I thought when I was starting out that I was hot shit when it came to ideas. I thought I had the best ideas of any new writers I knew, and that it was all I needed. I wish I could go back and start over again, realizing that the ideas should have taken a back seat to learning storycraft.
Read and absorb everything. Because once you become a writer, your brain becomes a black hole with a voracious appetitite for ideas and information. When I go to the doctor’s office, I don’t read SF magazines. I pick up the magazine dealing with a topic I know the least about, say, Woodworking Monthly, because I never know if I’m going to want to write a story about a woodworker. A guy who builds cabinets for a living doesn’t at first seem a likely candidate for a protagonist, but you’ll learn how to do it. You’re going to use every bit of knowledge you ever obtain. Your entire life becomes one giant research effort.

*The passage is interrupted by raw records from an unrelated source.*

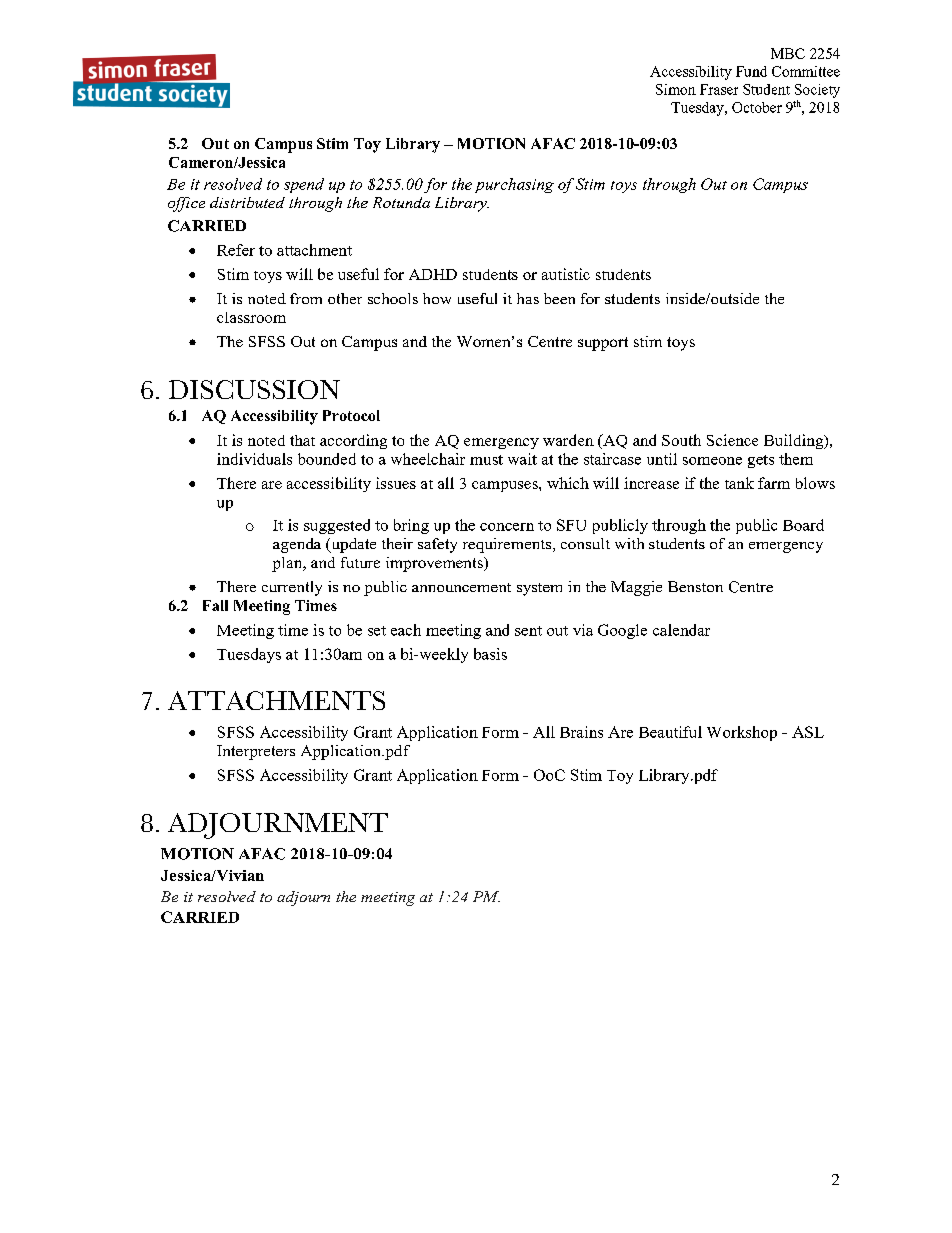 The height and width of the screenshot is (1233, 952). What do you see at coordinates (508, 545) in the screenshot?
I see `requirements` at bounding box center [508, 545].
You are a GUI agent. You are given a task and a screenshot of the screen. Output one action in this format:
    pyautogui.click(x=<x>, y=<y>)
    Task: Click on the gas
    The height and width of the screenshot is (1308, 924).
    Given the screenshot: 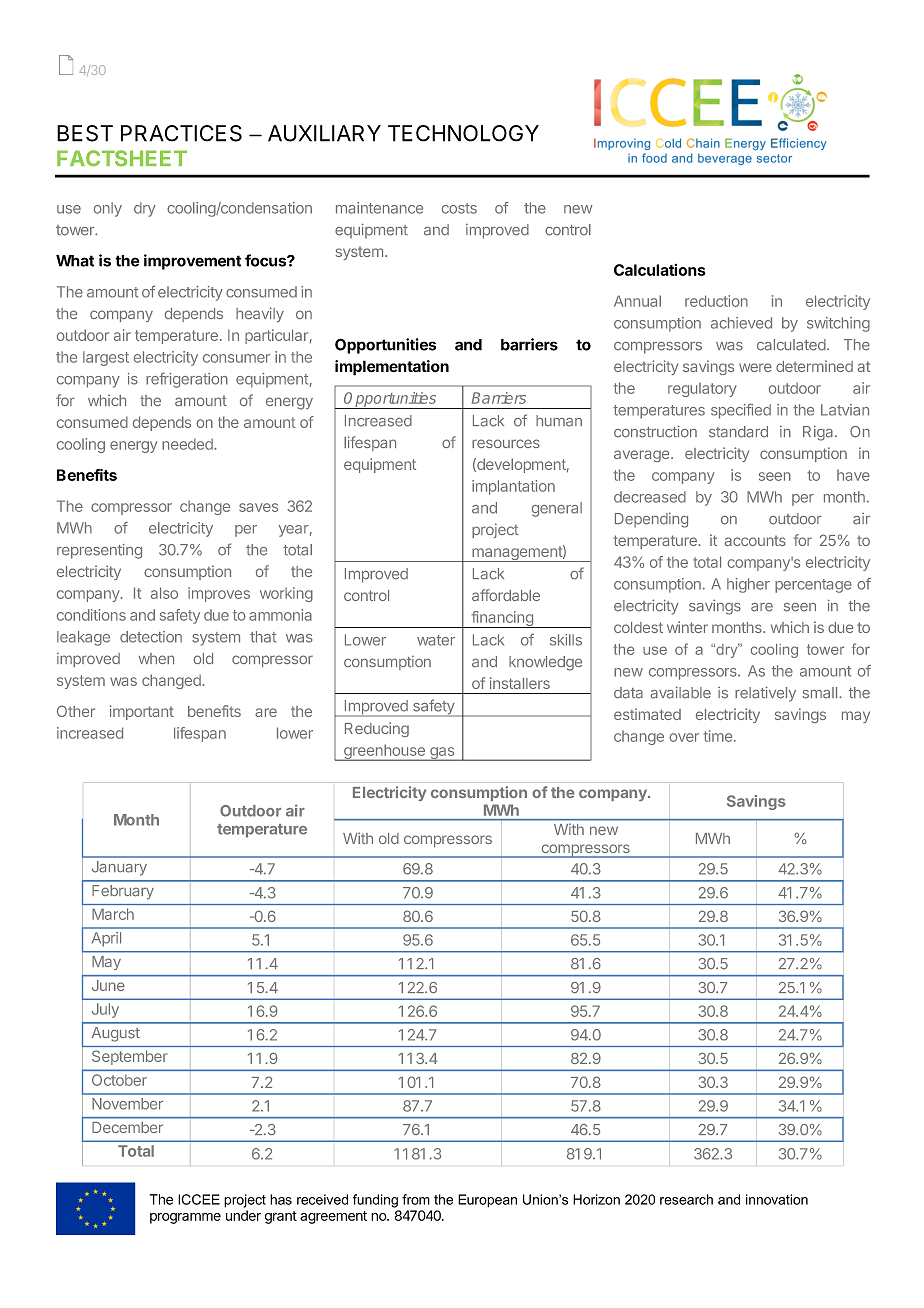 What is the action you would take?
    pyautogui.click(x=442, y=754)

After all of that and you’re still interested in writing? Okay then. Go, you have my blessing, whatever that’s worth. Do it. Put your butt in a chair and start typing, or writing with a pen, or whatever method you prefer. Do it, and do it consistently for several years. Read everything you can–not just SF, but the classics.
I look forward to reading your first published story. Drop me a line when it comes out!
So how about you all? Do you have any interesting stories to share about when you were just starting out with writing, or whatever career you pursue? Any tips to add to mine here?